MacAllister Chair & Professor of Economics
Creighton University
Omaha, Nebraska 68178

Ernie Goss, Ph.D., is the Jack MacAllister Chair in Regional Economics at Creighton University and is the initial director for Creighton's Institute for Economic Inquiry. He is also principal of the Goss Institute in Denver, Colorado. Dr.
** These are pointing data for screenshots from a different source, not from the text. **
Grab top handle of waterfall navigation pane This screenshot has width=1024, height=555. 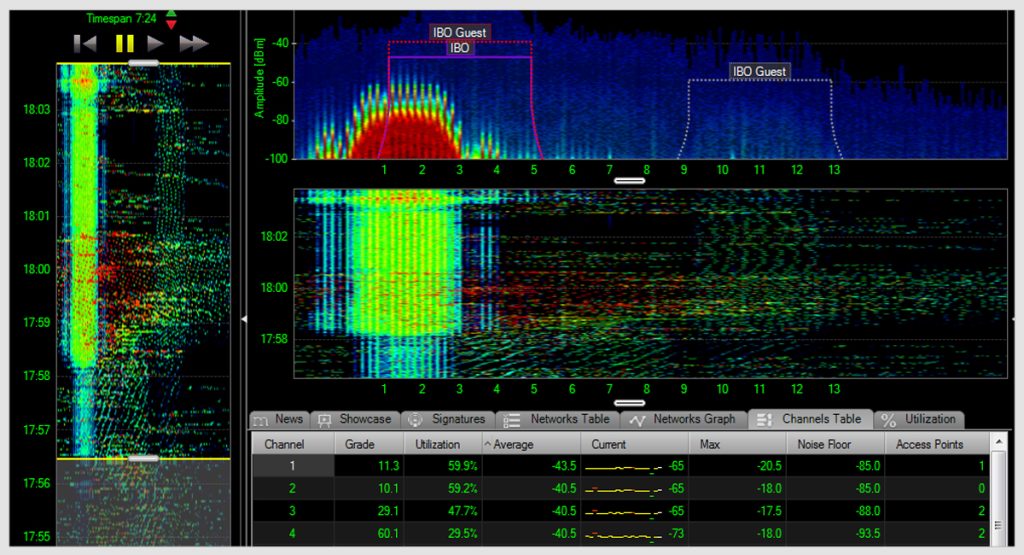pos(144,62)
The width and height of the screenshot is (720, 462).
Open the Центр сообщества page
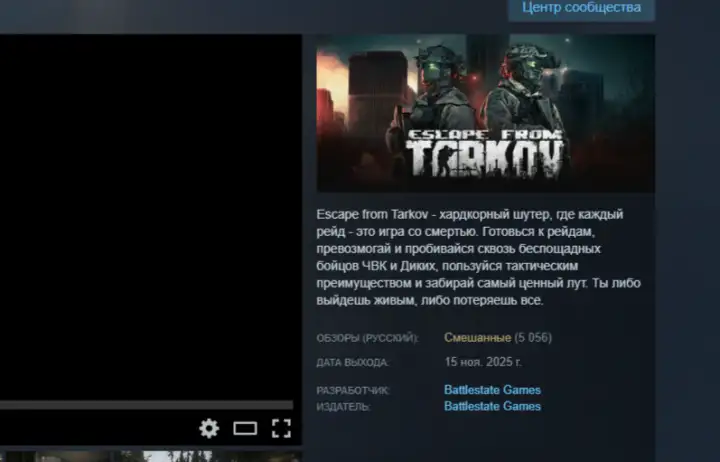point(581,8)
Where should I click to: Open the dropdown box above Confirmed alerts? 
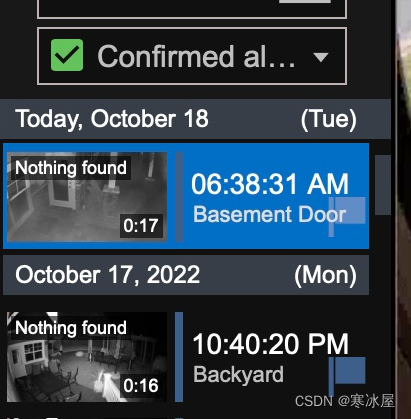(192, 9)
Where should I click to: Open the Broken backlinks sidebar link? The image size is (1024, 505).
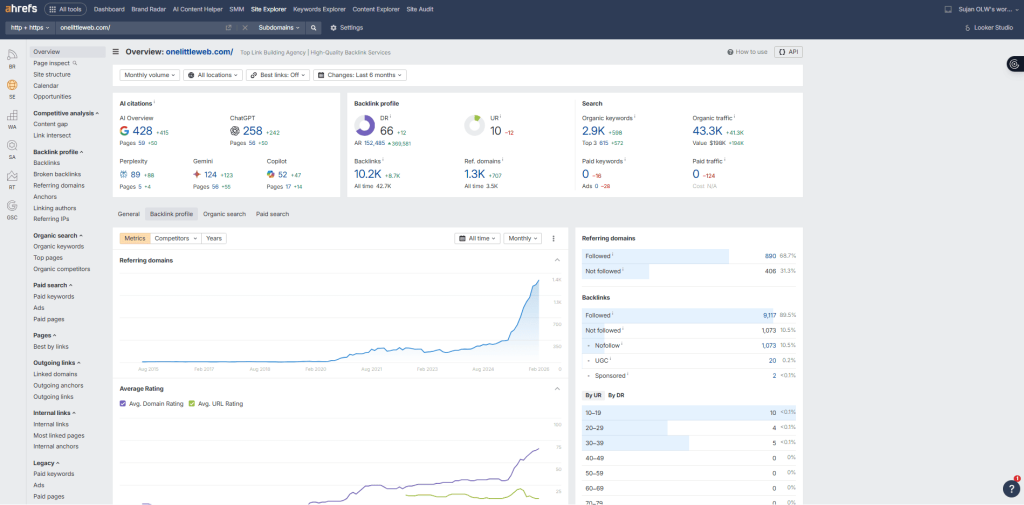pos(58,174)
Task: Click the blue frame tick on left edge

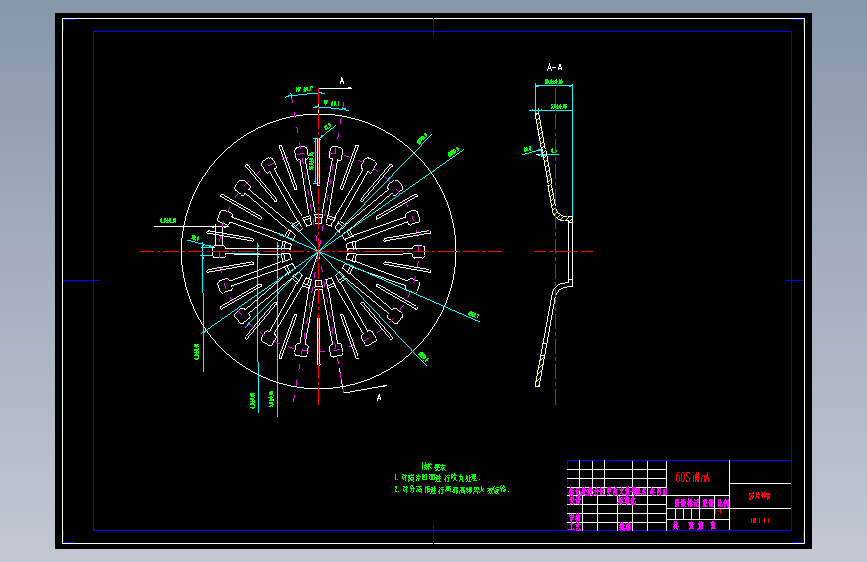Action: coord(81,280)
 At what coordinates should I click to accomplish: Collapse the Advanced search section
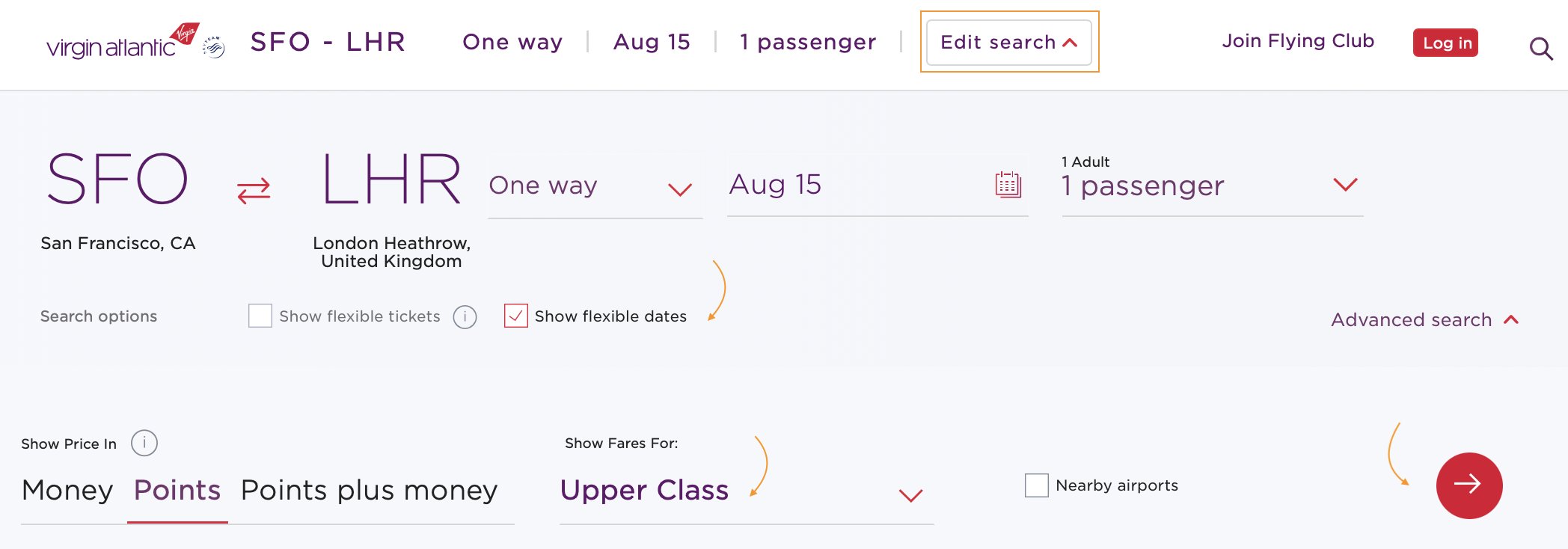1425,320
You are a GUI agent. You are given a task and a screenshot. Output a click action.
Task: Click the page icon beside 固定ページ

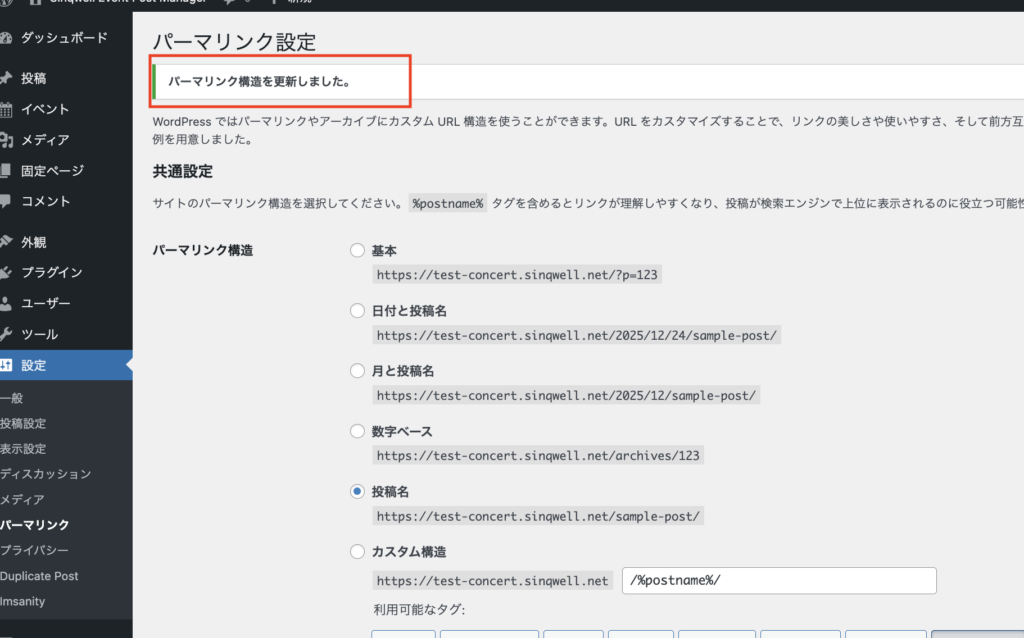click(x=6, y=171)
Goss was a visiting scholar with the Congressional Budget Office for 2003-04, and was appointed by the Nebraska Attorney General to head a task force examining gasoline pricing in the state in 2005. He served as a faculty research fellow with the National Aeronautics and Space Administration (NASA) in 1991 and 1992. Dr. Goss has conducted studies for the Platte Institute for Economic Research, a free market research and educational think tank, founded in 2008 by Pete Ricketts, now Governor of Nebraska.

Source: Retain a Just Nebraska, October 29, 2016. Retain a Just Nebraska is a public education campaign to urge the retention of LB 268, the Nebraska Legislature’s vote to end the death penalty. Supporters include fiscal conservatives, law enforcement officials, faith leaders, murder victims’ families, and Nebraskans from all walks of life. It is a statewide coalition conducting public education on the smart alternative of life in prison without parole, which protects society without the many problems of our death penalty system.